Rows on where the targets appear:
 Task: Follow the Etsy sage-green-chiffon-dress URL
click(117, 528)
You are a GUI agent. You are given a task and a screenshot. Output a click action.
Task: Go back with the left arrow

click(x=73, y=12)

#### [Task goal]
Copy out every row above word for word, changing nothing.

#### [Answer for this exercise]
 Task: Follow the Etsy sage-green-chiffon-dress URL
click(117, 528)
You are a GUI agent. You are given a task and a screenshot. Output a click action.
Task: Go back with the left arrow

click(x=73, y=12)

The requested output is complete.